**Work item:**
Each of the lines below must be written out exactly as shown.

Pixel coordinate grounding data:
◆ ◆ ◆ ◆ ◆ ◆ ◆
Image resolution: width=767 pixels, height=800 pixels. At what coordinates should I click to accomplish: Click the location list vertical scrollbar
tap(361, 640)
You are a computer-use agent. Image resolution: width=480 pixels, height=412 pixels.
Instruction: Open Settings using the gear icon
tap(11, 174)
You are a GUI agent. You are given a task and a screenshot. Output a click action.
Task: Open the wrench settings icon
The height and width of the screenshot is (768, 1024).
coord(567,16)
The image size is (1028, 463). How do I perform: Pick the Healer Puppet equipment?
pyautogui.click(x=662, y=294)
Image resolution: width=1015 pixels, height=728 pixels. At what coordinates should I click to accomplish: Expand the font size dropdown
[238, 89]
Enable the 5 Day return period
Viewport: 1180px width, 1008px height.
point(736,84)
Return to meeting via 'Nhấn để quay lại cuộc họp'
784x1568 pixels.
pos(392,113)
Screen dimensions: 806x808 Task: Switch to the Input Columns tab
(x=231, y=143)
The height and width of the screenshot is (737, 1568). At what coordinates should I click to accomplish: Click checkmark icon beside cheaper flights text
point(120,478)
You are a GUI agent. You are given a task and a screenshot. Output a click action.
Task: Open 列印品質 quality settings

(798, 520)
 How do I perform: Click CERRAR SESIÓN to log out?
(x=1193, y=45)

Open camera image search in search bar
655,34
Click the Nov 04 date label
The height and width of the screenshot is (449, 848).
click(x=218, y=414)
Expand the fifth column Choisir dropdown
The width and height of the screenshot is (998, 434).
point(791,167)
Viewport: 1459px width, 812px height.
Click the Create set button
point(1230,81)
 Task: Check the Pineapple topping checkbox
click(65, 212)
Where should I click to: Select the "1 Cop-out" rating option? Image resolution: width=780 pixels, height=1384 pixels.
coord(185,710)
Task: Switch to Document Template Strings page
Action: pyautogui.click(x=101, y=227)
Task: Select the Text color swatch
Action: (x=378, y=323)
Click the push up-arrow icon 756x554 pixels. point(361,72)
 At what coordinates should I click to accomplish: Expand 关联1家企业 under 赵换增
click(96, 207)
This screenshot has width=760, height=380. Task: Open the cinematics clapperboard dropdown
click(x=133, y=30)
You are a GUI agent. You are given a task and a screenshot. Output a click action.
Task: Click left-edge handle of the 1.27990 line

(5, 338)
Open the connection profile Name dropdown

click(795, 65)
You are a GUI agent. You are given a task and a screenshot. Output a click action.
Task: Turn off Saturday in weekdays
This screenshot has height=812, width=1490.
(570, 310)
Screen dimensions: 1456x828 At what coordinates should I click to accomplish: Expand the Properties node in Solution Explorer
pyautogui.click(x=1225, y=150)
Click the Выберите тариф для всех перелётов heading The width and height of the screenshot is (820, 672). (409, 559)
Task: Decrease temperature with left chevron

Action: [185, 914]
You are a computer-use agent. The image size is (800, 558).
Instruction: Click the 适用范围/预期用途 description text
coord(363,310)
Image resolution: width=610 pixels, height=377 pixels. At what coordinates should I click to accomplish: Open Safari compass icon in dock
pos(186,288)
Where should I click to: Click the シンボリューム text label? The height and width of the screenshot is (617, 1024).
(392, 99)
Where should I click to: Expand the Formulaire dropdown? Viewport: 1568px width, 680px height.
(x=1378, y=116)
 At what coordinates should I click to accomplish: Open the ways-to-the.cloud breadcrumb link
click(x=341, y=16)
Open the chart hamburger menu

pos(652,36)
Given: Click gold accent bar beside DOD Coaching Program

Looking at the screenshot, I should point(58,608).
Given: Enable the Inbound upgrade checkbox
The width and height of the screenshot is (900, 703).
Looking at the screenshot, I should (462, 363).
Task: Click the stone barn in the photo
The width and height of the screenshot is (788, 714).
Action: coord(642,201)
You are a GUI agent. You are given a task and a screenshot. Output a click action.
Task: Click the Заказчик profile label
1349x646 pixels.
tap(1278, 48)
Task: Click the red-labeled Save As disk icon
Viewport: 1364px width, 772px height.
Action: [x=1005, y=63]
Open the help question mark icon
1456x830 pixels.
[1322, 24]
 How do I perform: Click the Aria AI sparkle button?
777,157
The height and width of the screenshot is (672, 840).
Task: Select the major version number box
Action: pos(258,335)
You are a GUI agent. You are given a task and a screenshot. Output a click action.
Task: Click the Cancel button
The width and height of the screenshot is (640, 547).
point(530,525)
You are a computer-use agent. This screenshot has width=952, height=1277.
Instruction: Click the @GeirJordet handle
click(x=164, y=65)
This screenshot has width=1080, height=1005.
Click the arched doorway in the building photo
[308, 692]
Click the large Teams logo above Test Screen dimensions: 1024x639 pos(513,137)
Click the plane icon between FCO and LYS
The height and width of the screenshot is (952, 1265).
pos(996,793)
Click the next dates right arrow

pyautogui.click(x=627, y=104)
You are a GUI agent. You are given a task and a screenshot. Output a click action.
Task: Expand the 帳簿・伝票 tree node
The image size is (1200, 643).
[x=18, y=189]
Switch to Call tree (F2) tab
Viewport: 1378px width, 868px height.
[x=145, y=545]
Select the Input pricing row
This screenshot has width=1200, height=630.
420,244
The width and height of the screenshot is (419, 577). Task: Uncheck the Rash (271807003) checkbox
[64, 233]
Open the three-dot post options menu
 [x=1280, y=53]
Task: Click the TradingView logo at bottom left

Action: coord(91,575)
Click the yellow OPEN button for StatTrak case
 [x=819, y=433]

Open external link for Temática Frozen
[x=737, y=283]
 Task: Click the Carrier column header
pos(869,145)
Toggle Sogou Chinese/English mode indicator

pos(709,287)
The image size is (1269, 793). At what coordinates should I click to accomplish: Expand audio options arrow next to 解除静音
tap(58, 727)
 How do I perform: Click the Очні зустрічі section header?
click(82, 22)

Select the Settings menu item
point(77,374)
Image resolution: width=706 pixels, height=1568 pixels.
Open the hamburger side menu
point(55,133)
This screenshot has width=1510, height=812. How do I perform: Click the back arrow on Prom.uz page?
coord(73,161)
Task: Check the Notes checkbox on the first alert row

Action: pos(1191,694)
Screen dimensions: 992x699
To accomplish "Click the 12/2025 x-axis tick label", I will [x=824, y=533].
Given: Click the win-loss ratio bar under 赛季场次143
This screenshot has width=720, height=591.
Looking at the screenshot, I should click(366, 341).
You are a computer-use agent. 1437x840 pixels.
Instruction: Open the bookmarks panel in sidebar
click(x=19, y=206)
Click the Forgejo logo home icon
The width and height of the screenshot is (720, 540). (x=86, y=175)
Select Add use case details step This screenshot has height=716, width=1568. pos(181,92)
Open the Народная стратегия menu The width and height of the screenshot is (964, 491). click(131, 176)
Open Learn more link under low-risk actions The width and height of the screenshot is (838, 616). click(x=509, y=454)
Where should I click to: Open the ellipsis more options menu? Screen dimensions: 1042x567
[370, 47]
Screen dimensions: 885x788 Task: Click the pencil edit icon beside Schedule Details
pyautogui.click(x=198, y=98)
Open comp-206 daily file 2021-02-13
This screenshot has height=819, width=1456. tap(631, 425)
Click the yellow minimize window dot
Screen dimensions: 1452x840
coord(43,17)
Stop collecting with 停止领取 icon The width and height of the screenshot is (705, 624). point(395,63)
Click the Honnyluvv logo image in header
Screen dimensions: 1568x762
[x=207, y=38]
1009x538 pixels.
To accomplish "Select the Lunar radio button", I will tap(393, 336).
◆ ◆ ◆ ◆ ◆ ◆ ◆
**Expected answer:**
Image resolution: width=767 pixels, height=800 pixels. At what coordinates should I click to accomplish: Click the location list vertical scrollbar
tap(361, 640)
You are a computer-use agent. Image resolution: width=480 pixels, height=412 pixels.
Instruction: Open Settings using the gear icon
tap(11, 174)
You are a GUI agent. You are given a task and a screenshot. Output a click action.
Task: Open the wrench settings icon
The height and width of the screenshot is (768, 1024).
coord(567,16)
The image size is (1028, 463). How do I perform: Pick the Healer Puppet equipment?
pyautogui.click(x=662, y=294)
Image resolution: width=1015 pixels, height=728 pixels. At what coordinates should I click to accomplish: Expand the font size dropdown
[238, 89]
Enable the 5 Day return period
Viewport: 1180px width, 1008px height.
point(736,84)
Return to meeting via 'Nhấn để quay lại cuộc họp'
784x1568 pixels.
pos(392,113)
Screen dimensions: 806x808 Task: Switch to the Input Columns tab
(x=231, y=143)
The height and width of the screenshot is (737, 1568). At what coordinates should I click to accomplish: Click checkmark icon beside cheaper flights text
point(120,478)
You are a GUI agent. You are given a task and a screenshot. Output a click action.
Task: Open 列印品質 quality settings

(798, 520)
 How do I perform: Click CERRAR SESIÓN to log out?
(x=1193, y=45)

Open camera image search in search bar
655,34
Click the Nov 04 date label
The height and width of the screenshot is (449, 848).
click(x=218, y=414)
Expand the fifth column Choisir dropdown
The width and height of the screenshot is (998, 434).
point(791,167)
Viewport: 1459px width, 812px height.
Click the Create set button
point(1230,81)
 Task: Check the Pineapple topping checkbox
click(65, 212)
Where should I click to: Select the "1 Cop-out" rating option? Image resolution: width=780 pixels, height=1384 pixels.
coord(185,710)
Task: Switch to Document Template Strings page
Action: pyautogui.click(x=101, y=227)
Task: Select the Text color swatch
Action: (x=378, y=323)
Click the push up-arrow icon 756x554 pixels. point(361,72)
 At what coordinates should I click to accomplish: Expand 关联1家企业 under 赵换增
click(96, 207)
This screenshot has width=760, height=380. Task: Open the cinematics clapperboard dropdown
click(x=133, y=30)
You are a GUI agent. You are given a task and a screenshot. Output a click action.
Task: Click left-edge handle of the 1.27990 line

(5, 338)
Open the connection profile Name dropdown

click(795, 65)
You are a GUI agent. You are given a task and a screenshot. Output a click action.
Task: Turn off Saturday in weekdays
This screenshot has height=812, width=1490.
(570, 310)
Screen dimensions: 1456x828 At what coordinates should I click to accomplish: Expand the Properties node in Solution Explorer
pyautogui.click(x=1225, y=150)
Click the Выберите тариф для всех перелётов heading The width and height of the screenshot is (820, 672). (409, 559)
Task: Decrease temperature with left chevron

Action: [185, 914]
You are a computer-use agent. The image size is (800, 558).
Instruction: Click the 适用范围/预期用途 description text
coord(363,310)
Image resolution: width=610 pixels, height=377 pixels. At what coordinates should I click to accomplish: Open Safari compass icon in dock
pos(186,288)
Where should I click to: Click the シンボリューム text label? The height and width of the screenshot is (617, 1024).
(392, 99)
Where should I click to: Expand the Formulaire dropdown? Viewport: 1568px width, 680px height.
(x=1378, y=116)
 At what coordinates should I click to accomplish: Open the ways-to-the.cloud breadcrumb link
click(x=341, y=16)
Open the chart hamburger menu

pos(652,36)
Given: Click gold accent bar beside DOD Coaching Program

Looking at the screenshot, I should point(58,608).
Given: Enable the Inbound upgrade checkbox
The width and height of the screenshot is (900, 703).
Looking at the screenshot, I should (462, 363).
Task: Click the stone barn in the photo
The width and height of the screenshot is (788, 714).
Action: coord(642,201)
You are a GUI agent. You are given a task and a screenshot. Output a click action.
Task: Click the Заказчик profile label
1349x646 pixels.
tap(1278, 48)
Task: Click the red-labeled Save As disk icon
Viewport: 1364px width, 772px height.
Action: [x=1005, y=63]
Open the help question mark icon
1456x830 pixels.
[1322, 24]
 How do I perform: Click the Aria AI sparkle button?
777,157
The height and width of the screenshot is (672, 840).
Task: Select the major version number box
Action: pos(258,335)
You are a GUI agent. You are given a task and a screenshot. Output a click action.
Task: Click the Cancel button
The width and height of the screenshot is (640, 547).
point(530,525)
You are a computer-use agent. This screenshot has width=952, height=1277.
Instruction: Click the @GeirJordet handle
click(x=164, y=65)
This screenshot has width=1080, height=1005.
Click the arched doorway in the building photo
[308, 692]
Click the large Teams logo above Test Screen dimensions: 1024x639 pos(513,137)
Click the plane icon between FCO and LYS
The height and width of the screenshot is (952, 1265).
pos(996,793)
Click the next dates right arrow

pyautogui.click(x=627, y=104)
You are a GUI agent. You are given a task and a screenshot. Output a click action.
Task: Expand the 帳簿・伝票 tree node
The image size is (1200, 643).
[x=18, y=189]
Switch to Call tree (F2) tab
Viewport: 1378px width, 868px height.
[x=145, y=545]
Select the Input pricing row
This screenshot has width=1200, height=630.
420,244
The width and height of the screenshot is (419, 577). Task: Uncheck the Rash (271807003) checkbox
[64, 233]
Open the three-dot post options menu
 [x=1280, y=53]
Task: Click the TradingView logo at bottom left

Action: coord(91,575)
Click the yellow OPEN button for StatTrak case
 [x=819, y=433]

Open external link for Temática Frozen
[x=737, y=283]
 Task: Click the Carrier column header
pos(869,145)
Toggle Sogou Chinese/English mode indicator

pos(709,287)
The image size is (1269, 793). At what coordinates should I click to accomplish: Expand audio options arrow next to 解除静音
tap(58, 727)
 How do I perform: Click the Очні зустрічі section header?
click(82, 22)

Select the Settings menu item
point(77,374)
Image resolution: width=706 pixels, height=1568 pixels.
Open the hamburger side menu
point(55,133)
This screenshot has width=1510, height=812. How do I perform: Click the back arrow on Prom.uz page?
coord(73,161)
Task: Check the Notes checkbox on the first alert row

Action: pos(1191,694)
Screen dimensions: 992x699
To accomplish "Click the 12/2025 x-axis tick label", I will [x=824, y=533].
Given: Click the win-loss ratio bar under 赛季场次143
This screenshot has width=720, height=591.
Looking at the screenshot, I should click(366, 341).
You are a computer-use agent. 1437x840 pixels.
Instruction: Open the bookmarks panel in sidebar
click(x=19, y=206)
Click the Forgejo logo home icon
The width and height of the screenshot is (720, 540). (x=86, y=175)
Select Add use case details step This screenshot has height=716, width=1568. pos(181,92)
Open the Народная стратегия menu The width and height of the screenshot is (964, 491). click(131, 176)
Open Learn more link under low-risk actions The width and height of the screenshot is (838, 616). click(x=509, y=454)
Where should I click to: Open the ellipsis more options menu? Screen dimensions: 1042x567
[370, 47]
Screen dimensions: 885x788 Task: Click the pencil edit icon beside Schedule Details
pyautogui.click(x=198, y=98)
Open comp-206 daily file 2021-02-13
This screenshot has height=819, width=1456. tap(631, 425)
Click the yellow minimize window dot
Screen dimensions: 1452x840
coord(43,17)
Stop collecting with 停止领取 icon The width and height of the screenshot is (705, 624). point(395,63)
Click the Honnyluvv logo image in header
Screen dimensions: 1568x762
[x=207, y=38]
1009x538 pixels.
To accomplish "Select the Lunar radio button", I will tap(393, 336).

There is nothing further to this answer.